Well, it's been a while since I wrote my proof-of-concept, but I managed to
get the steps down to:

1\. "Open with gDebi"

2\. Install package

3\. Install "actual, desired package"

The package list can be refreshed automatically using "postpone" (which was
new to Debian at the time, but is pretty widespread now).

Also, the "service pack" idea is even more powerful. The package contains the
repo, along with a metapackage depending on the "actual, desired package(s)"
for which the repo was generated. The repo is unpacked to disk, added to
sources.list.d, then the metapackage is installed.

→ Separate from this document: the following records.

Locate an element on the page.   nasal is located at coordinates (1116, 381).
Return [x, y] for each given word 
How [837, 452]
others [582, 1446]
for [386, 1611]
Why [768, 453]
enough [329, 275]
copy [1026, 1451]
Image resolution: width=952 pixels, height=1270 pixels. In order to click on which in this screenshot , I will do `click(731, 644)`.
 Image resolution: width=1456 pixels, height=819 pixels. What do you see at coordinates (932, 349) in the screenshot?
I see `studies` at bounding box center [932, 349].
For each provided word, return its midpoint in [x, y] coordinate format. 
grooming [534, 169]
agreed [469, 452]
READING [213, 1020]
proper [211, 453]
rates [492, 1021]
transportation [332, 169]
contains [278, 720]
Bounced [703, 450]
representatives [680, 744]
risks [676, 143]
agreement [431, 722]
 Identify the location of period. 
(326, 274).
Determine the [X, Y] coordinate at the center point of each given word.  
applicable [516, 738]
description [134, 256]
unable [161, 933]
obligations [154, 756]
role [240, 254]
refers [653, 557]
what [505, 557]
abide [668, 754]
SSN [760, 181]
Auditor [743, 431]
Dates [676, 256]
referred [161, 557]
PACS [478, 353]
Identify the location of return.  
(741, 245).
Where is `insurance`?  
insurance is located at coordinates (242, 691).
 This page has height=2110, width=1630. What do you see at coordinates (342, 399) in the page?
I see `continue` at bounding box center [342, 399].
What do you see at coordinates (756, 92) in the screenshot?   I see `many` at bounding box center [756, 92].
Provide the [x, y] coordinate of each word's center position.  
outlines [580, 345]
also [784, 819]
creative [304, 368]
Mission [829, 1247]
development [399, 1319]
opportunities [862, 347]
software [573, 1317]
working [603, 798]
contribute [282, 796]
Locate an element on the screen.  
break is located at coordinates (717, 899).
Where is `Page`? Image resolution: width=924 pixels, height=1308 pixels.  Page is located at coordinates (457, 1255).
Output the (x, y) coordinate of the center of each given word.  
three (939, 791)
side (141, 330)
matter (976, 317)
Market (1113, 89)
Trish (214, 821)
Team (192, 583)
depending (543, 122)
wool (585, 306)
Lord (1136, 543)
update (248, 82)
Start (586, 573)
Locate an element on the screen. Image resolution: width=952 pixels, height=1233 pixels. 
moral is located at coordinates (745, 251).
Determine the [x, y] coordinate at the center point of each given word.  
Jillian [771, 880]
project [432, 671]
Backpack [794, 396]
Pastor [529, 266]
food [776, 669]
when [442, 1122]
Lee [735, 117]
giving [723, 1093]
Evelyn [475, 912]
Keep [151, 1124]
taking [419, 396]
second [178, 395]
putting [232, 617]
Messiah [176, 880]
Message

The original idea was to package the closure of a bunch of packages; eg. we
can say "include 'gimp', 'inkscape' and 'blender', but not 'ubuntu-desktop'";
that would generate a repo containing gimp, inkscape, blender and all of their
dependencies, except for those implied by the existence of ubuntu-desktop.
This repo would be packaged up, along with a metapackage depending on gimp,
inkscape, blender and ubuntu-desktop. I also made an option to package up
security updates.

A nice consequence is the ability to distribute all of the dependencies of a
package, but they'll only be used as fallbacks; if newer versions are
available, they'll be used instead.

Of course, updates can free up disk space as the need for fallbacks
diminishes.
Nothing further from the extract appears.